For decades, members of many a city council in California have been proud to call themselves socialists (and behind closed doors these same elected officials admit they’re actually quite fond of communism). Heck, the former poster girl of the Black Panthers, Angela Davis—a woman who has stated, “I’ve always been a communist,”—has long been an esteemed professor at the University of California, Santa Cruz. And then there’s Congresswoman Barbara Lee of Berkeley—another Marxist.
So when I heard there was actually a law on the books preventing communists from legally working in California government I was shocked—obviously no one was paying attention to it.
Enter Assemblyman Rob Bonta, a Democrat from the San Francisco Bay Area. Bonta brought forward AB22, a proposed bill that would overturn the state law enacted during the Red Scare of the 1940s and ’50s, when legitimate fear that communists were trying to infiltrate the U.S. government was rampant. The Cold War-era law made belonging to the Communist Party an offense worthy of termination for public employees. Bonta claimed such provisions have since been ruled unconstitutional. The bill passed the Assembly and was set to sail through the Senate and on to Governor Moonbeam’s (Jerry Brown) desk for signature.

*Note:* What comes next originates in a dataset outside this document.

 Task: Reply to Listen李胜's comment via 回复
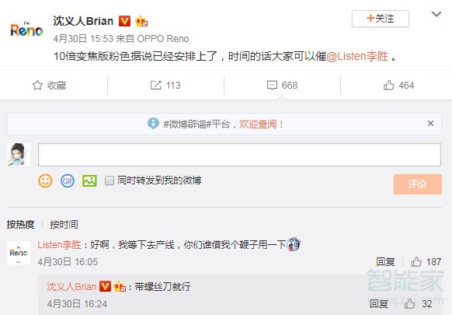[385, 261]
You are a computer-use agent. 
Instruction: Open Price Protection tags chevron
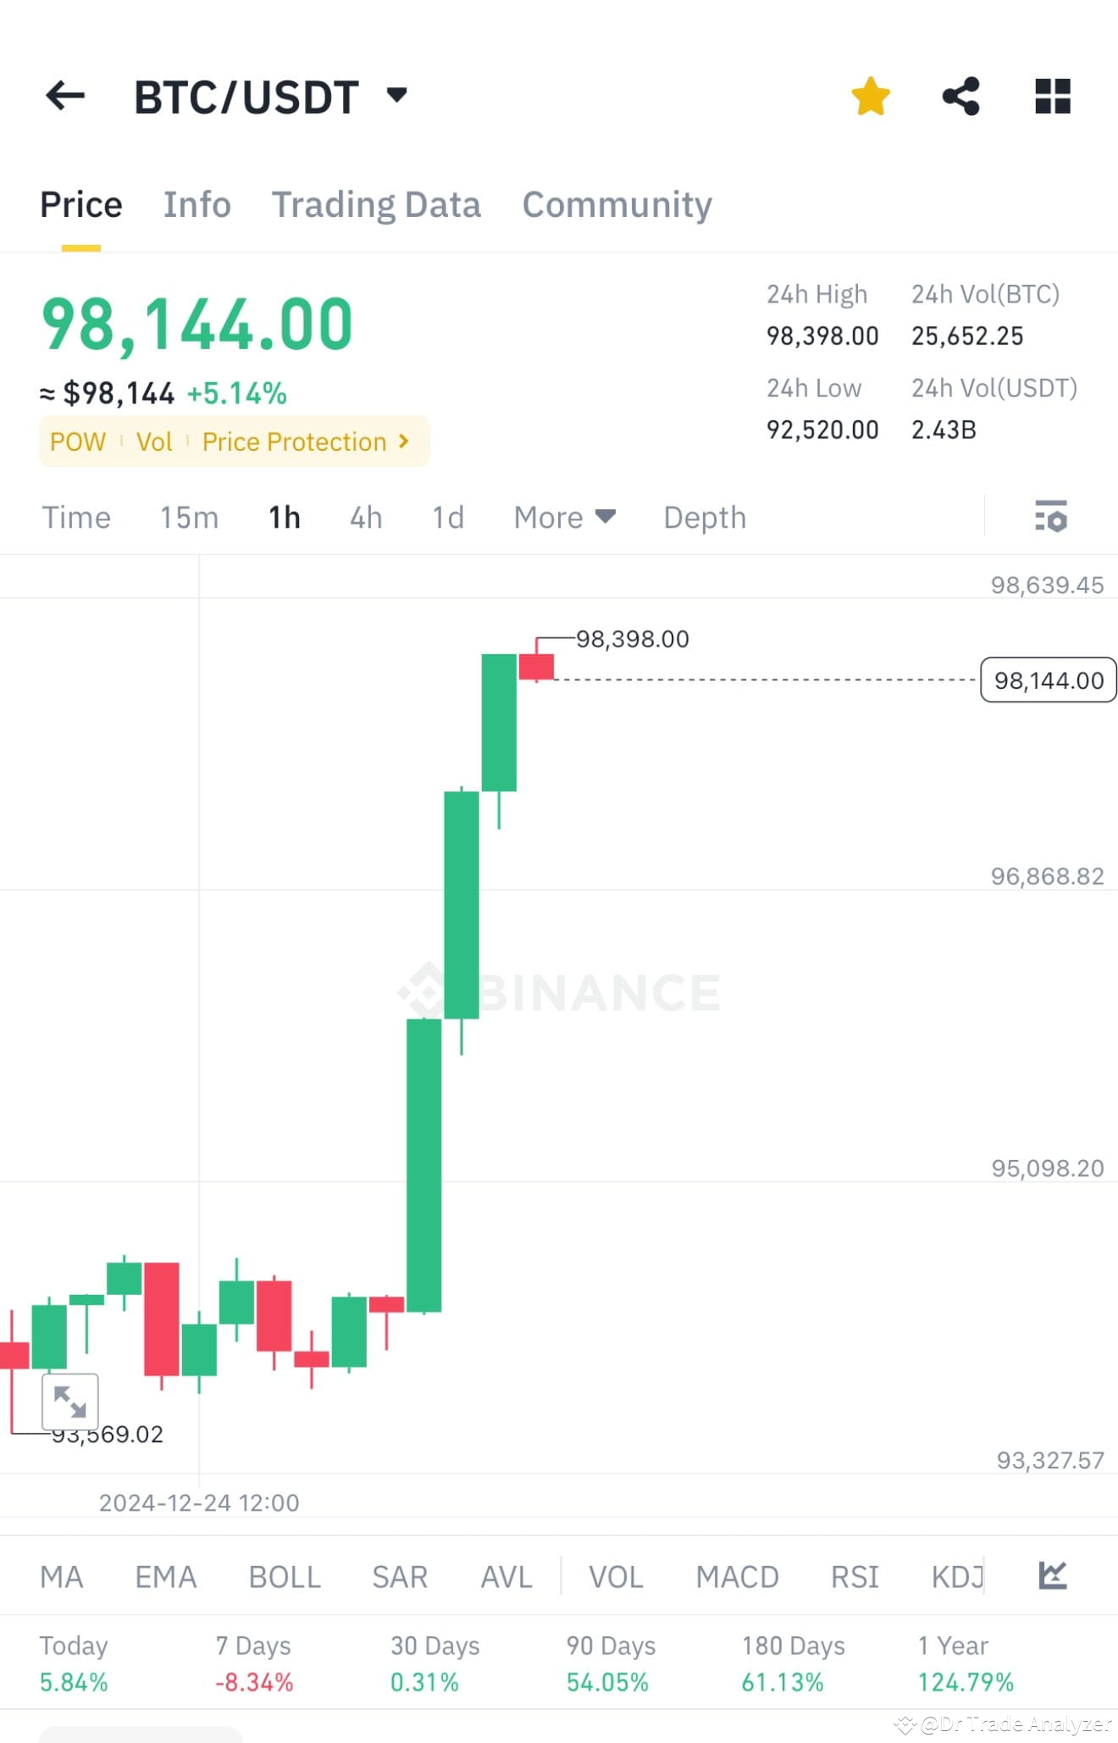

But God bless the Vietnam Vets! They took to the phones, wrote emails and letters, and even showed up at the State Capital to voice their opinion that communism sucks. Many in California, who escaped communism and immigrated to the U.S. from Vietnam, the former Soviet Union, Cuba, and China, also shared their concerns.
It’s rare, but the voices of these patriotic protestors were heard and Bonta pulled the legislation!
Republican Assemblyman Randy Voepel, who fought in the Vietnam War, said communists in North Korea and China “are still a threat.”
Assemblyman Travis Allen, a Republican in Southern California, echoed Assemblyman Voepel, saying, “Communism stands for everything that the United States stands against.”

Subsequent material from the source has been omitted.